§ Text for analysis
Cameroonian politician and activist (1951–2025)

Anicet Ekane (17 April 1951 – 1 December 2025) was a Cameroonian politician, activist and intellectual who dedicated nearly five decades to the struggle for democracy and independence in Cameroon. He became a central figure in opposition politics, leading the African Movement for New Independence and Democracy (MANIDEM).

== Early life and education ==
Georges Anicet Ekane was born on 17 April 1951 at Laquintinie Hospital in Douala, Cameroon. His father, Ekan'a Mbongo n'a Ndongo, was a chief accountant at the Compagnie Soudanaise and built estates in Douala, Bomono, and near the Mungo River. His father had twenty-two children including Ekane. He attended the École Principale d'Akwa (later École Publique d'Akwa), where he completed his Certificat d'Études Primaires et Élémentaires (CEPE). He studied at Collège Liberman, then Lycée Joss (where he obtained his probatoire). He later attended Collège Alfred Saker and Collège Saint Pierre de Lille (France), earning his Baccalauréat D.

== Political career ==
The "Affaire Yondo Black et autres" of 1990, where Yondo Black and Anicet Ekane were arrested and tried for attempting to create a political party outside the one-party system, was his primary highlight into the opposition movement in Cameroon. Ekane became the leader of MANIDEM, a party advocating for African independence, democracy, and social justice. He played a pivotal role in supporting opposition leader Maurice Kamto, allowing him to represent MANIDEM in the October elections. This move made Ekane a target of government repression.

§ Dataset
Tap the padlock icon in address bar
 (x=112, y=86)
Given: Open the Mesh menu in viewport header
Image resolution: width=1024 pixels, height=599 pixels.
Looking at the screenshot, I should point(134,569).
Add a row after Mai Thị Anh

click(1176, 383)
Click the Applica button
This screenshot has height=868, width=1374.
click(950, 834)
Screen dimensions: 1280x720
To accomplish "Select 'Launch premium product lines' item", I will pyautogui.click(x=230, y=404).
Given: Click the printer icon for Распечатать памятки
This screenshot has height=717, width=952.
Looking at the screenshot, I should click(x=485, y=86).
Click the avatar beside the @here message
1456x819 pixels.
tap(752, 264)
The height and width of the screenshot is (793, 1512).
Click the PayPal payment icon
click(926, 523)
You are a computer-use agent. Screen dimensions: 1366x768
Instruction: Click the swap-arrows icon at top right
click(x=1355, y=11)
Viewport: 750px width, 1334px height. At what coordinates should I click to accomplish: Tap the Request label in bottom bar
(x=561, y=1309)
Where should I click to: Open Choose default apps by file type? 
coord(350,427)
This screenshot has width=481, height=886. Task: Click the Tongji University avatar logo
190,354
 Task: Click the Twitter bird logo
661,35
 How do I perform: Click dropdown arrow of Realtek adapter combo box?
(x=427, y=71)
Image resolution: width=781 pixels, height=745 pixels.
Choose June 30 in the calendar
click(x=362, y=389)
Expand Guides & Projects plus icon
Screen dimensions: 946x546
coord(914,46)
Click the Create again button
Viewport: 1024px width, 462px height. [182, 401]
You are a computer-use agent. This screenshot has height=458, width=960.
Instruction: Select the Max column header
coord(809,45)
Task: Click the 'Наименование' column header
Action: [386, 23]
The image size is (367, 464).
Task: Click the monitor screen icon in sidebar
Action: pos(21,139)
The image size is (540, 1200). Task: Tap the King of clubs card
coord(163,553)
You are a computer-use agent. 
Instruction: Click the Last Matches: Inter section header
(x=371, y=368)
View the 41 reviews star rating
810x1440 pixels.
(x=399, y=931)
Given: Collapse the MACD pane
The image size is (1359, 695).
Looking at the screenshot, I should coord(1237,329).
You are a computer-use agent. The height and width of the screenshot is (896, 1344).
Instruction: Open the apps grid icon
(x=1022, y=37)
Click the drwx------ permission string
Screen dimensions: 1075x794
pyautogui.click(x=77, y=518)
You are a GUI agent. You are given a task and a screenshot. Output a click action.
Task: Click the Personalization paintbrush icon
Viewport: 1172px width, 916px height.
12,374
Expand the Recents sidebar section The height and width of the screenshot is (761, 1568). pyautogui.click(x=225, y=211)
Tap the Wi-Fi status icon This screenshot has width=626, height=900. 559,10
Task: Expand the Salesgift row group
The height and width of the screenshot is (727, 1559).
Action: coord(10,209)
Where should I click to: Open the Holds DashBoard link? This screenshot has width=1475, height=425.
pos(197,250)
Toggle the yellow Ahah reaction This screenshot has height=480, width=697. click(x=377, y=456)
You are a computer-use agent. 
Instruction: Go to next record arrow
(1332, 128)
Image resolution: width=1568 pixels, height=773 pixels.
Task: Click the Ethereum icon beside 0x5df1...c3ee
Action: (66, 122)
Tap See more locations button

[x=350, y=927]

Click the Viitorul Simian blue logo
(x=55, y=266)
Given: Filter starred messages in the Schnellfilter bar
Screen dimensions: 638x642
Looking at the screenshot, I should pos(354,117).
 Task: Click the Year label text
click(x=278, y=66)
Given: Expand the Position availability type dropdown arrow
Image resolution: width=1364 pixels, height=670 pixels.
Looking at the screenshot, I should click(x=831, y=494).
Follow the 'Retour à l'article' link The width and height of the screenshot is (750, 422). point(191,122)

§ Using the information
a – In the text about Anicet Ekane, at which hospital was he born?
b – Carry the text about Anicet Ekane on from its final sentence.
The listing is separate material with no connection to the text about Anicet Ekane.

§ Exercise answers
a – Laquintinie Hospital in Douala, Cameroon.

b –
=== Arrest and death ===
Ekane's life has been cited as emblematic of resistance to authoritarian rule in Cameroon. He is regarded by some observers as a defender of democratic governance and national independence, despite facing significant personal consequences. He was arrested, designated a "terrorist" by authorities, and held under severe prison conditions. Ekane was arrested on 24 October 2025, in Douala, the day after the publication of presidential election results that returned the 92-year-old Biya to power. He was subsequently detained at the Secretary of State for Defence (SED) in Yaoundé. He faced accusations of insurrection and rebellion for contesting the election results. Reports suggest he was denied adequate medical care and oxygen, contributing to his death on 1 December 2025, at the age of 74.